§ Task: What does the data say from the line containing "Task: Uncheck Show processes from all users" through the line containing "Action: click(138, 51)", inclusive? Copy those lines verbatim and omit the pictures.

§ Exercise data:
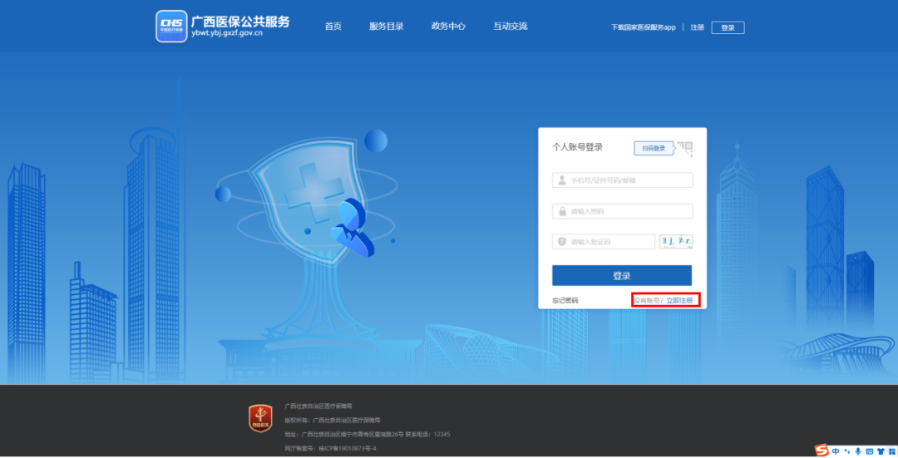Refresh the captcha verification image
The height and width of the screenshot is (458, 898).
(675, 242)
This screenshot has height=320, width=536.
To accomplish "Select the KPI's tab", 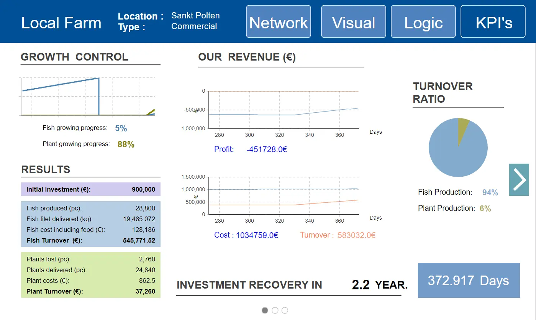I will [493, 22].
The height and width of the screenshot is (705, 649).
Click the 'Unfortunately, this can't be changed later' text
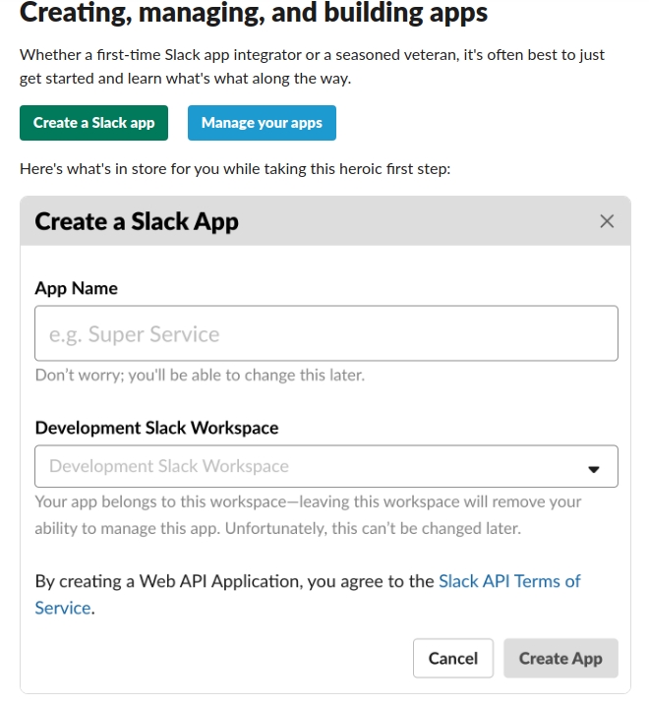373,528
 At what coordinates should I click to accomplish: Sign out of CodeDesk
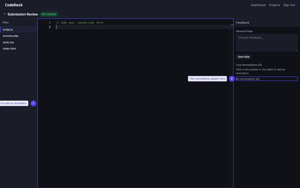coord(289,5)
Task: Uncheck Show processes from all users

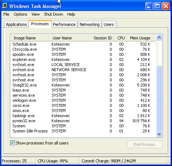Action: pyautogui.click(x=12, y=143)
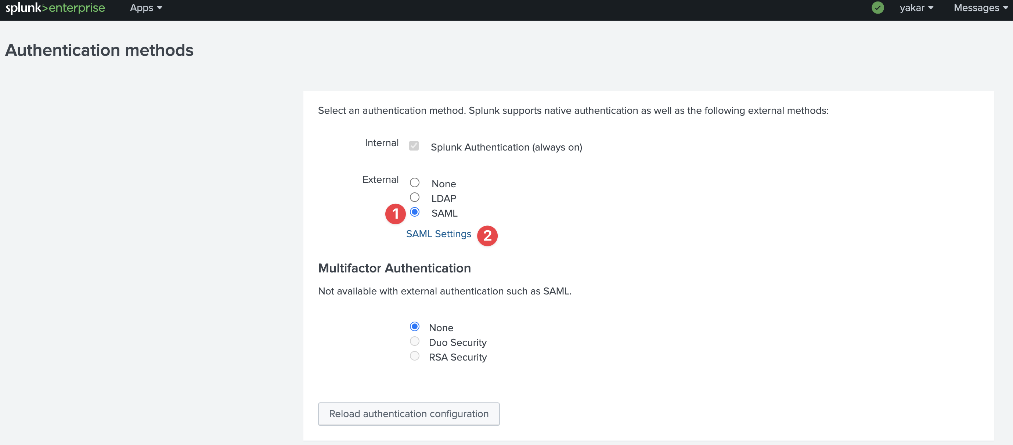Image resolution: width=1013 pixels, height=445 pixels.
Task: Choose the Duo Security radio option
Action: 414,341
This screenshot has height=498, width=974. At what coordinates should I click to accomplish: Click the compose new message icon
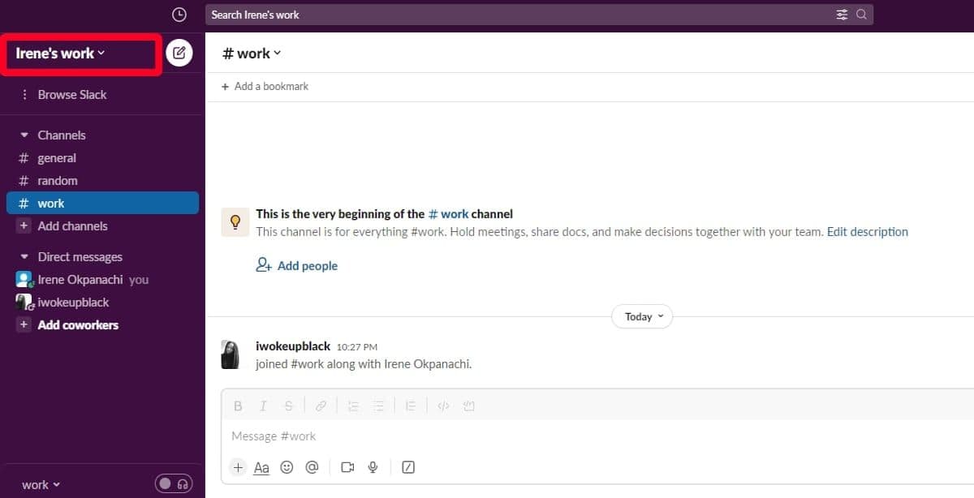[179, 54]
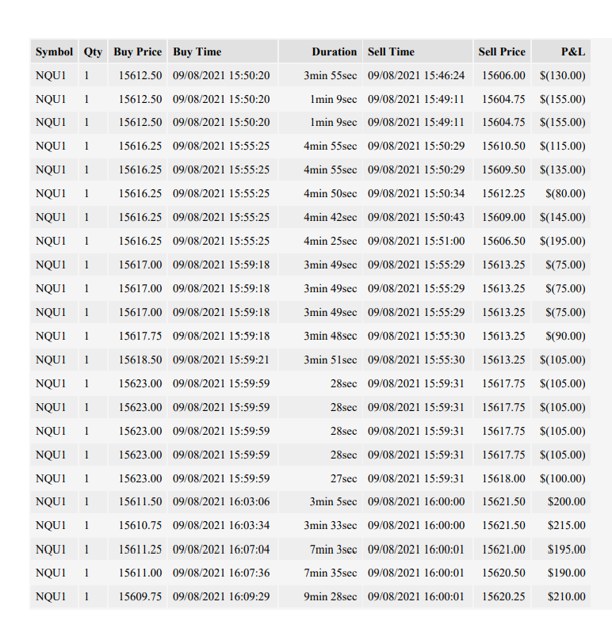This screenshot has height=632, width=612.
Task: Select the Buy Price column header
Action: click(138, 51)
--
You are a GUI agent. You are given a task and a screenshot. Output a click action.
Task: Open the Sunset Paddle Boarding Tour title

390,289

§ Answer to this task:
Task: Uncheck Show processes from all users

Action: pyautogui.click(x=12, y=143)
Image resolution: width=1013 pixels, height=445 pixels.
Task: Choose the Duo Security radio option
Action: 414,341
This screenshot has height=498, width=974. At what coordinates should I click to accomplish: Click the compose new message icon
[179, 54]
This screenshot has height=632, width=612.
Task: Select the Buy Price column header
Action: click(138, 51)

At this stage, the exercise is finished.